REQUIREMENT: Reply with one number: the count of lines in the data that hold the string "computer".

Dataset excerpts
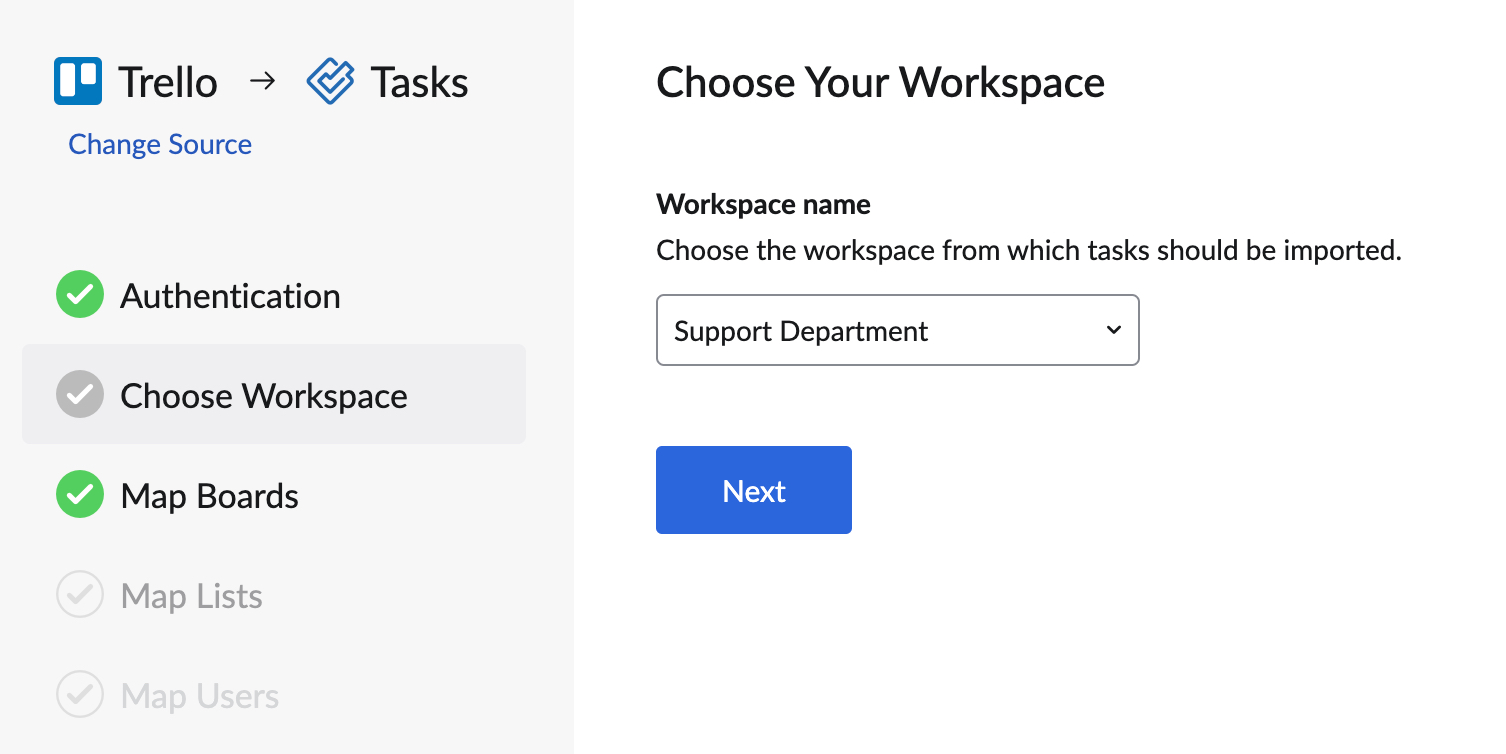Screen dimensions: 1506x754
Task: Click the green checkmark beside Map Boards
Action: point(79,494)
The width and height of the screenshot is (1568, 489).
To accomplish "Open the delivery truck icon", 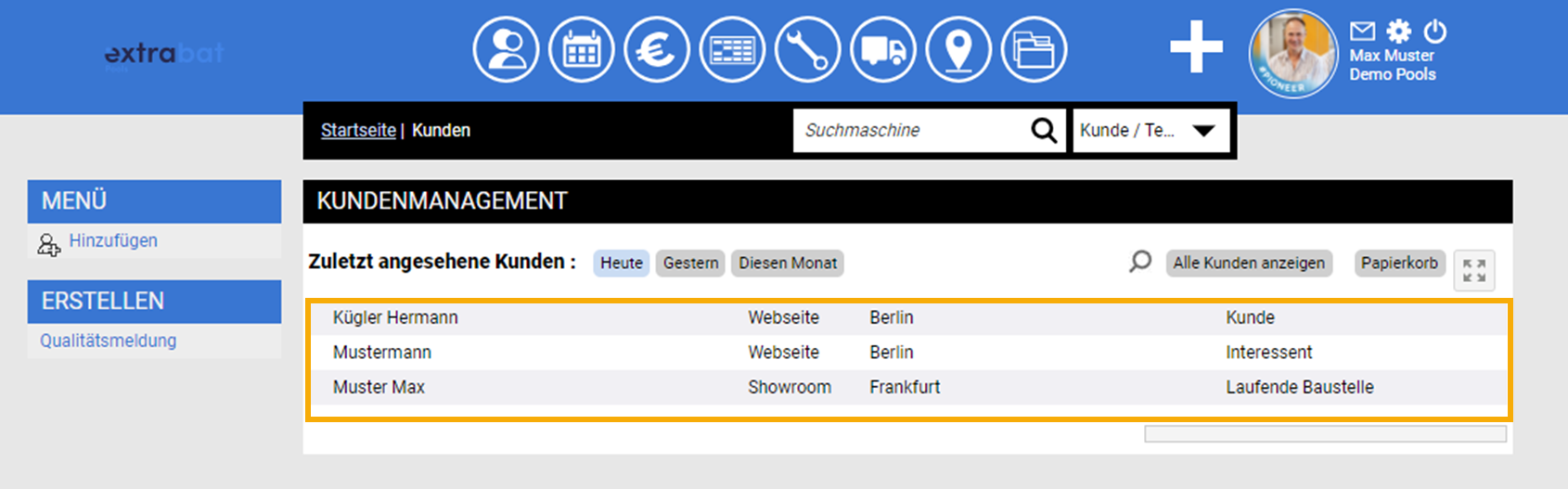I will pyautogui.click(x=883, y=49).
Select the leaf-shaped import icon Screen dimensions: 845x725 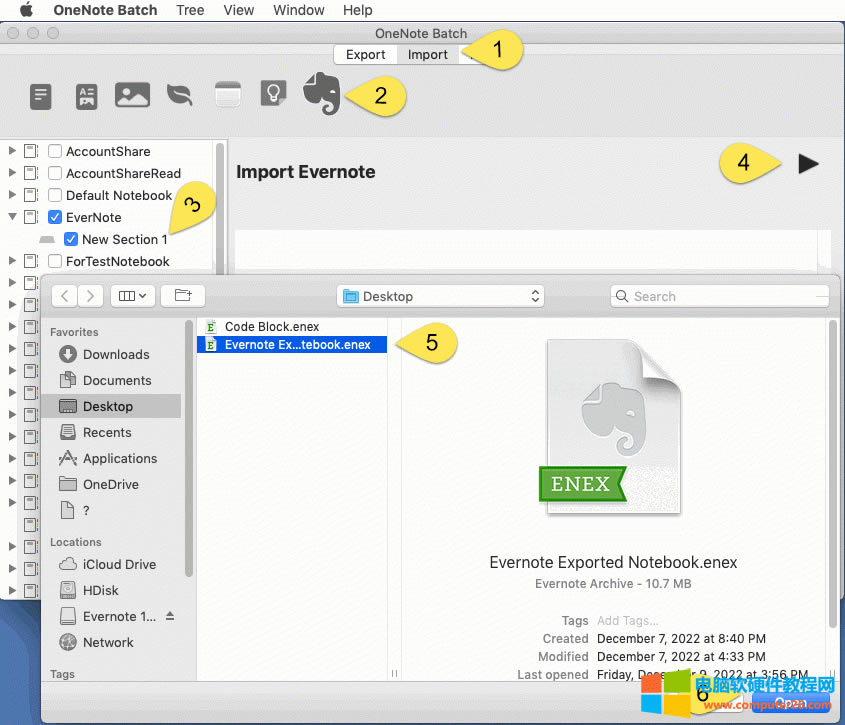(x=179, y=93)
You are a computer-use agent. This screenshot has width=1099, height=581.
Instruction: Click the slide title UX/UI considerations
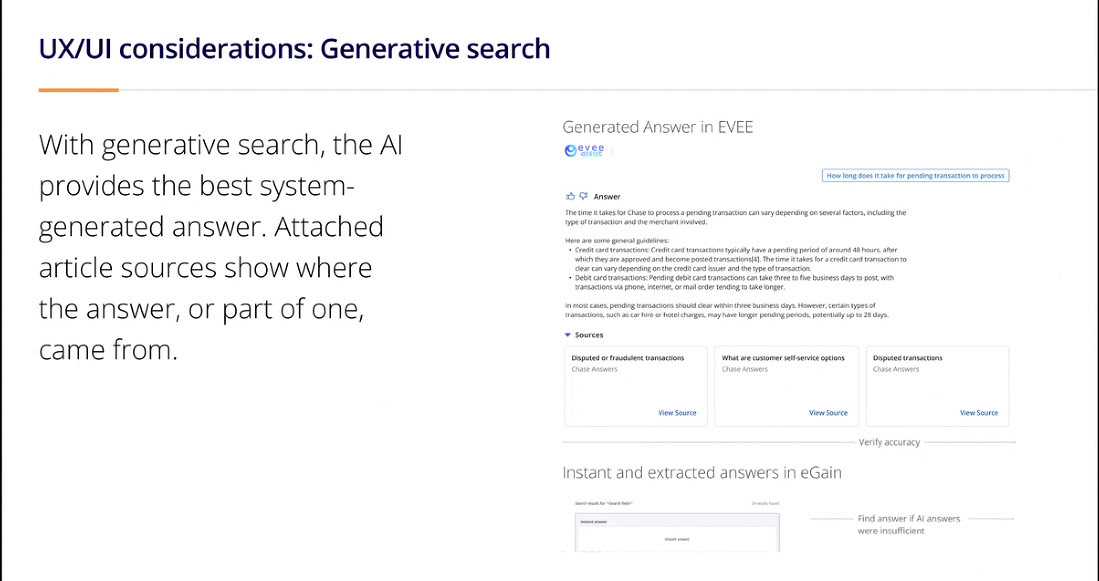click(x=294, y=47)
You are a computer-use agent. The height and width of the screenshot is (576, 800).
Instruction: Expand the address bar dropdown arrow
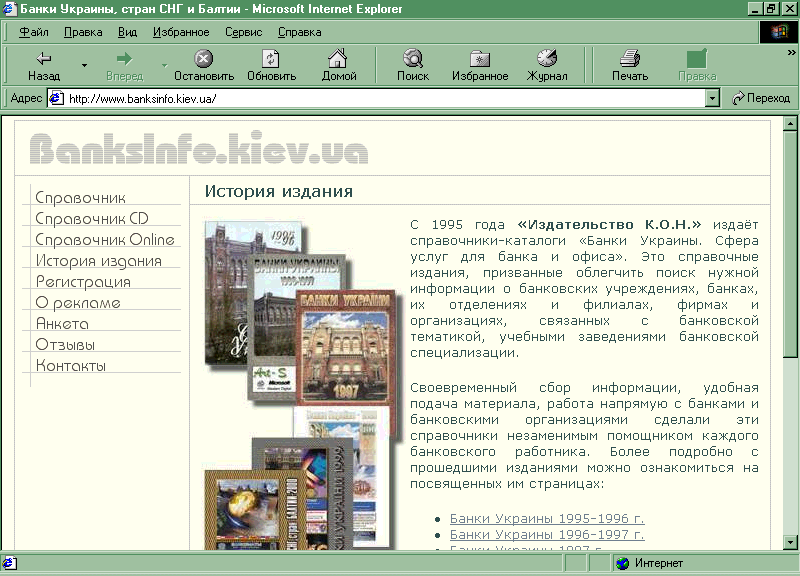(x=712, y=98)
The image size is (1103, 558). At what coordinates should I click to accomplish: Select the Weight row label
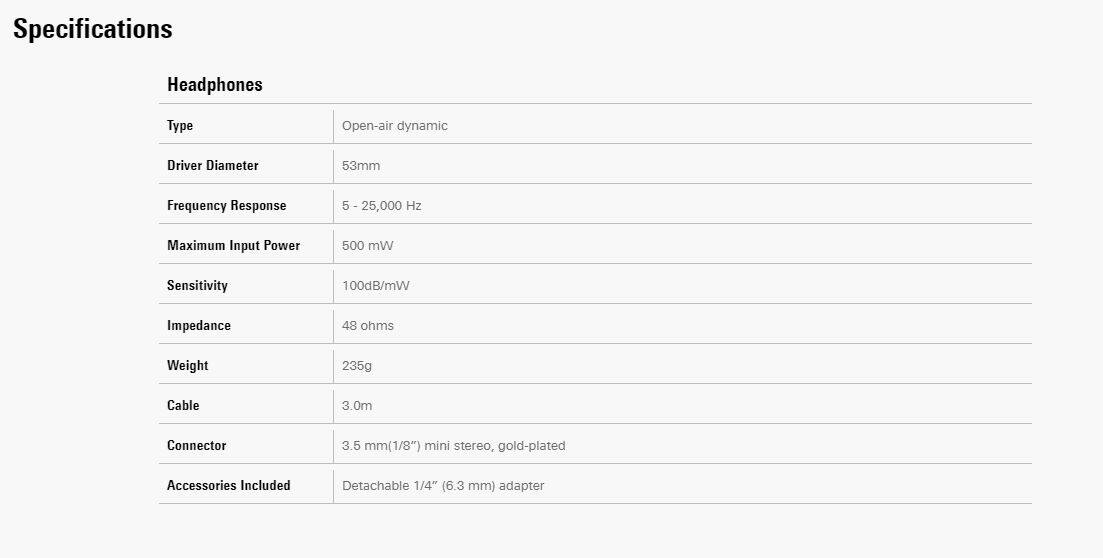188,366
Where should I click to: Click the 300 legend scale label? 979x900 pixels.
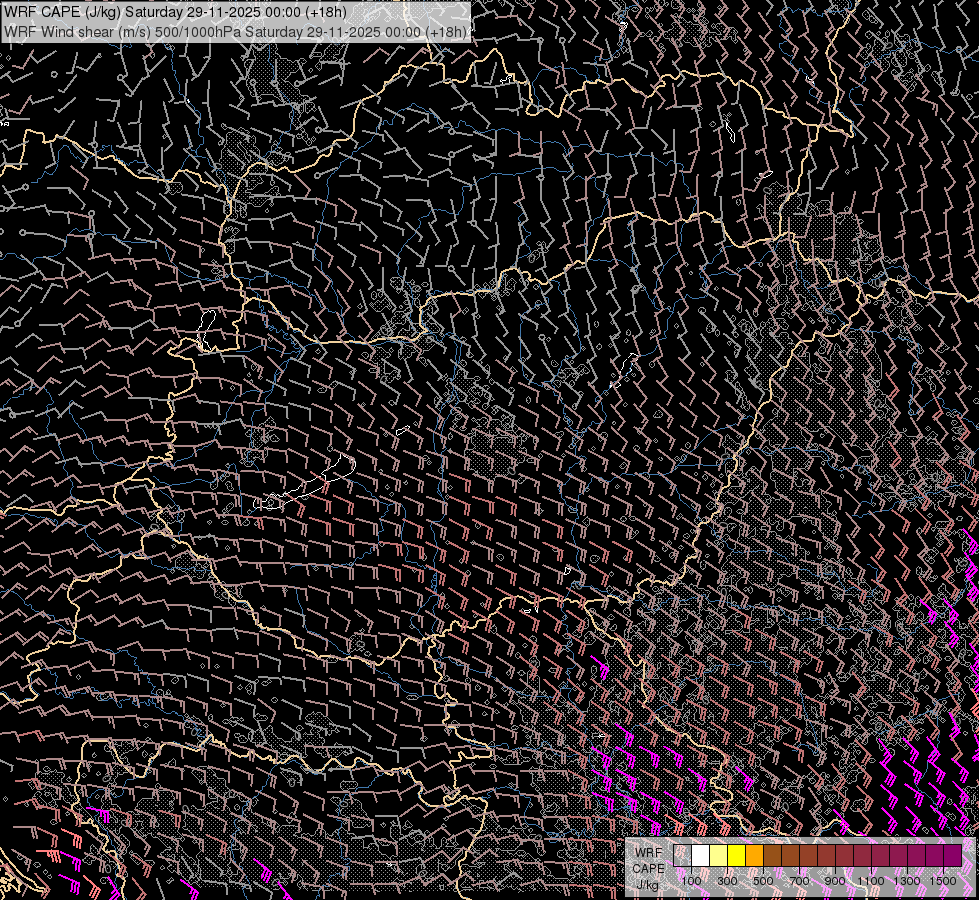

WORKED SOLUTION: 2